RAW DATA:
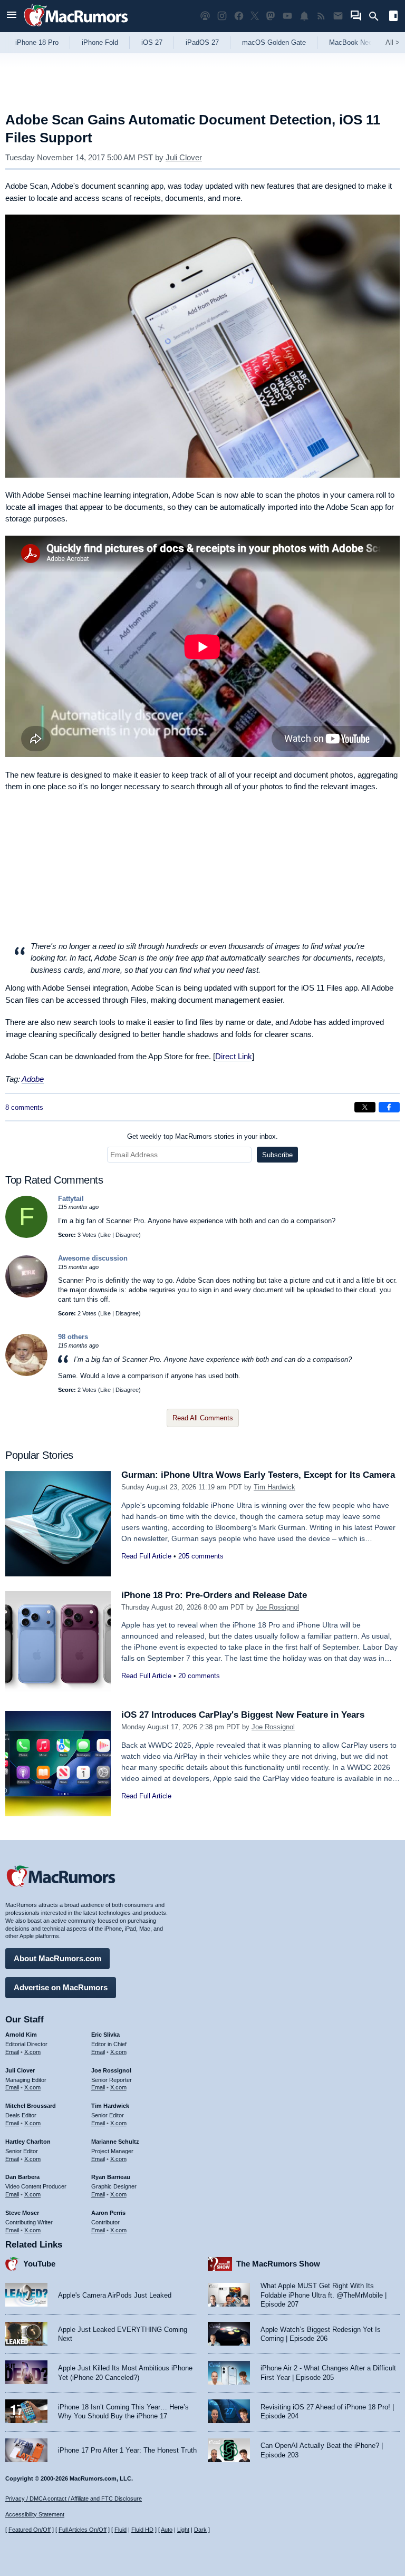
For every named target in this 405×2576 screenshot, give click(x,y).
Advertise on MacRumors (61, 1987)
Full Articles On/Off (83, 2529)
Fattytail (71, 1199)
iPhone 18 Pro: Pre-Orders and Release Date (214, 1595)
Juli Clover (184, 157)
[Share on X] (364, 1107)
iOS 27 (151, 42)
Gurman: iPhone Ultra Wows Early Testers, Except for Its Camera (258, 1475)
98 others (73, 1337)
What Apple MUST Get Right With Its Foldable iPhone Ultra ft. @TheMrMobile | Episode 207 (324, 2295)
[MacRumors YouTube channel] (287, 16)
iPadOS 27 (202, 42)
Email (12, 2052)
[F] (26, 1235)
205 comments (201, 1556)
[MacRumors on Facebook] (239, 16)
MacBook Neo (350, 42)
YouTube (39, 2263)
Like (105, 1235)
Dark (200, 2529)
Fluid (120, 2529)
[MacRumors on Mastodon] (270, 16)
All (392, 42)
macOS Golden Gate (274, 42)
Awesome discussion (93, 1258)
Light (183, 2529)
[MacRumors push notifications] (304, 16)
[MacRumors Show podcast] (205, 16)
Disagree (127, 1235)
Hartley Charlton (28, 2141)
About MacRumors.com (57, 1958)
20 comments (199, 1676)
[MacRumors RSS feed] (321, 16)
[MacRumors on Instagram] (222, 16)
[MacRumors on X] (254, 16)
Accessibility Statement (34, 2514)
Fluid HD (142, 2529)
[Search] (377, 16)
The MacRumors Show (278, 2263)
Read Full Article (146, 1556)
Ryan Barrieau (110, 2177)
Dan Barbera (22, 2177)
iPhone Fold (100, 42)
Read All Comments (202, 1418)
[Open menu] (11, 16)
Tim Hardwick (274, 1487)
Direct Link (233, 1056)
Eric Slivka (105, 2034)
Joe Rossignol (277, 1607)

DIRECTIONS FOR THIS TASK: Everything in the entries above must be output again exactly, except the pictures.

ANSWER TO THIS EXERCISE:
For every named target in this 405×2576 screenshot, give click(x,y).
Advertise on MacRumors (61, 1987)
Full Articles On/Off (83, 2529)
Fattytail (71, 1199)
iPhone 18 Pro: Pre-Orders and Release Date (214, 1595)
Juli Clover (184, 157)
[Share on X] (364, 1107)
iOS 27 (151, 42)
Gurman: iPhone Ultra Wows Early Testers, Except for Its Camera (258, 1475)
98 others (73, 1337)
What Apple MUST Get Right With Its Foldable iPhone Ultra ft. @TheMrMobile | Episode 207 (324, 2295)
[MacRumors YouTube channel] (287, 16)
iPadOS 27 (202, 42)
Email (12, 2052)
[F] (26, 1235)
205 comments (201, 1556)
[MacRumors on Facebook] (239, 16)
MacBook Neo (350, 42)
YouTube (39, 2263)
Like (105, 1235)
Dark (200, 2529)
Fluid (120, 2529)
[MacRumors on Mastodon] (270, 16)
All (392, 42)
macOS Golden Gate (274, 42)
Awesome discussion (93, 1258)
Light (183, 2529)
[MacRumors push notifications] (304, 16)
[MacRumors Show podcast] (205, 16)
Disagree (127, 1235)
Hartley Charlton (28, 2141)
About MacRumors.com (57, 1958)
20 comments (199, 1676)
[MacRumors RSS feed] (321, 16)
[MacRumors on Instagram] (222, 16)
[MacRumors on X] (254, 16)
Accessibility Statement (34, 2514)
Fluid HD (142, 2529)
[Search] (377, 16)
The MacRumors Show (278, 2263)
Read Full Article (146, 1556)
Ryan Barrieau (110, 2177)
Dan Barbera (22, 2177)
iPhone Fold (100, 42)
Read All Comments (202, 1418)
[Open menu] (11, 16)
Tim Hardwick (274, 1487)
Direct Link (233, 1056)
Eric Slivka (105, 2034)
Joe Rossignol (277, 1607)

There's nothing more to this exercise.